After fishing around the 'net for some time, I have found that magnatism does not follow the inverse cube law, but rather the inverse square law.
So, if you double your distance from the source of a magnetic field, the amount of force is only 1/4th that of your original distance. And vice-versa, you halve your distance, then the force is quadruple.
So, I did, indeed, remember my physics incorrectly.
Which is okay.
But, just so you all know, now you know a guy who does admit to his mistakes!
Oh, and in case any of you is interested, magnetism also moves at the speed of light (it has to, as light is part of the EM spectrum, as is magnetism!).
And even more interestingly, something I posted earlier, gravity, or I should say, the force of gravity, also moves at the speed of light.

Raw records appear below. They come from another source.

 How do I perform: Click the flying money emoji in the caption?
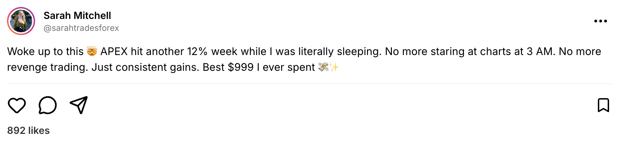pos(323,67)
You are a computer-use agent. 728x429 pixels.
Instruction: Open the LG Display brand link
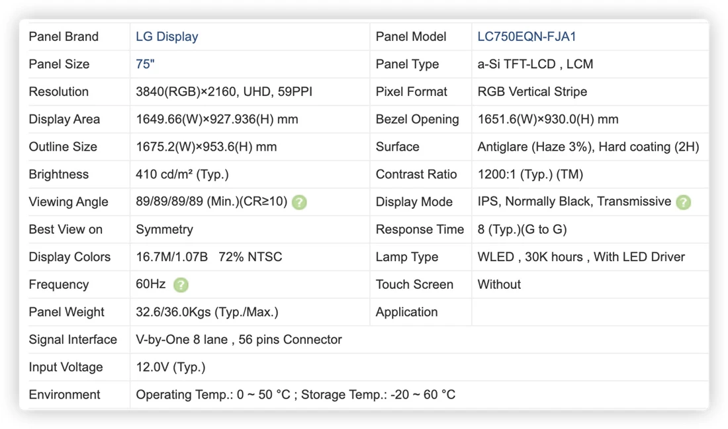pos(167,36)
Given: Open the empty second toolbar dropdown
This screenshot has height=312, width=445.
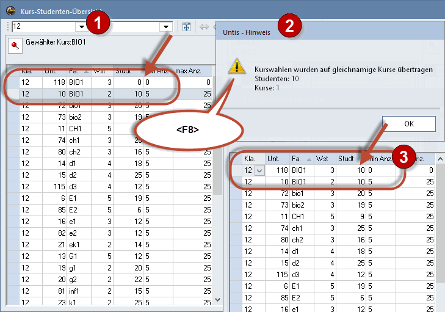Looking at the screenshot, I should [x=165, y=27].
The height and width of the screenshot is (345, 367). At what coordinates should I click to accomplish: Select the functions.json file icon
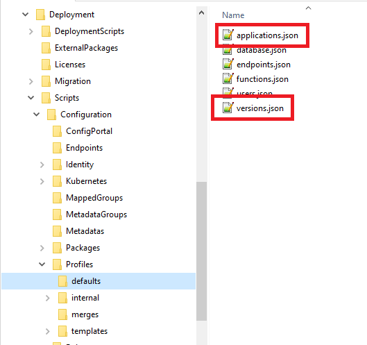[x=228, y=78]
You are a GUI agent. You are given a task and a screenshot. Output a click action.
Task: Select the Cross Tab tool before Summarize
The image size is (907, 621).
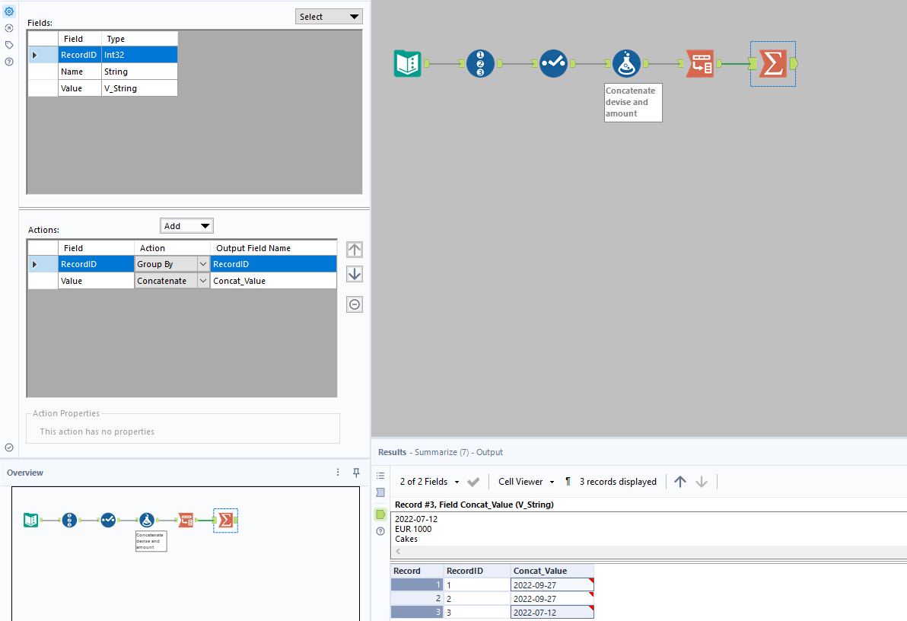click(699, 64)
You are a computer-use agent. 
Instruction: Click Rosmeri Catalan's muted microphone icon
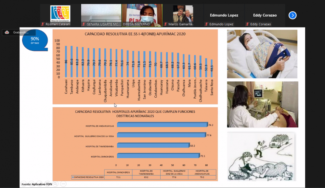(43, 24)
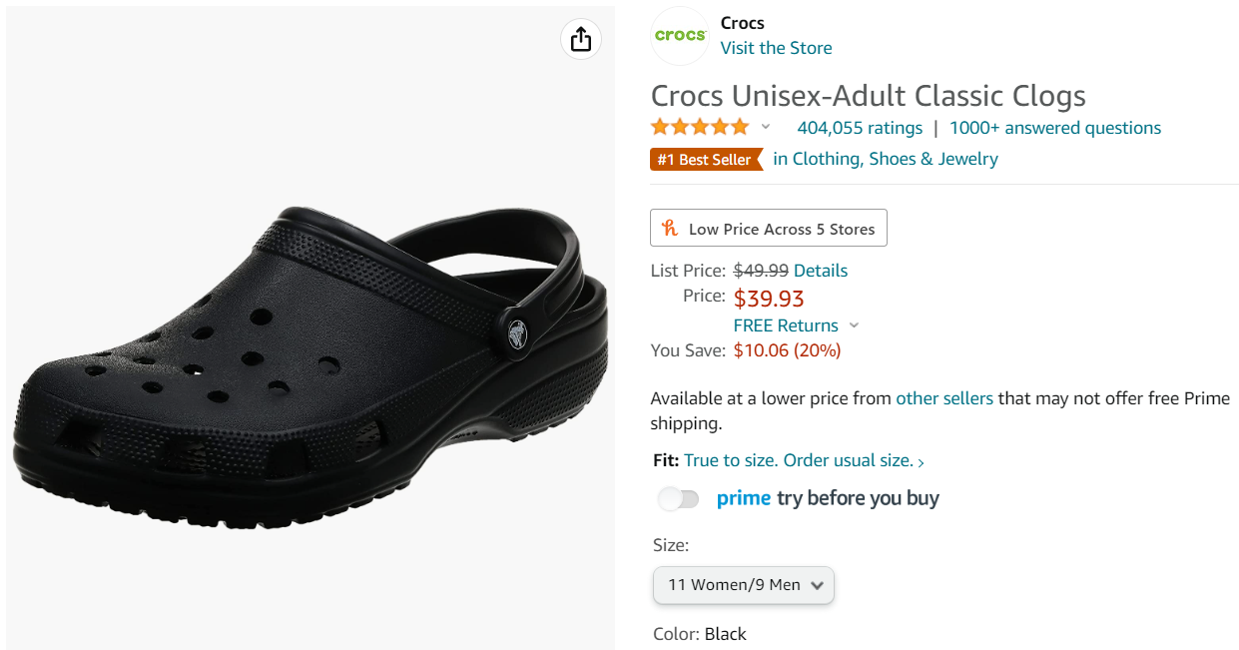Click the Honey icon in price badge
This screenshot has height=650, width=1239.
(x=670, y=229)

That's not the same thing as the speed at which gravity pulls you towards its source, which actually depends on mass.
If you want to know what I mean, read the following--otherwise, just skip this:
Let's say a bright star suddenly "pops" on (yes, I know this doesn't really happen, just pretend, okay?). Suddenly, there is mass emitting light in a spot where there wasn't before. If you are a light-year away, or the distance it takes for light to travel in one year, then after one year's time, you would finally see that light. You would also "feel" the effects of the gravity field around that mass at exactly the same time. Depending on how massive that object is determines what you actually feel. So, if it's a black hole that immediatly starts you on a path towards itself, that would be a pretty strong "feeling", don't you think? But you still wouldn't get that "feeling" for a year after it came to being if you started off at that light-year distance.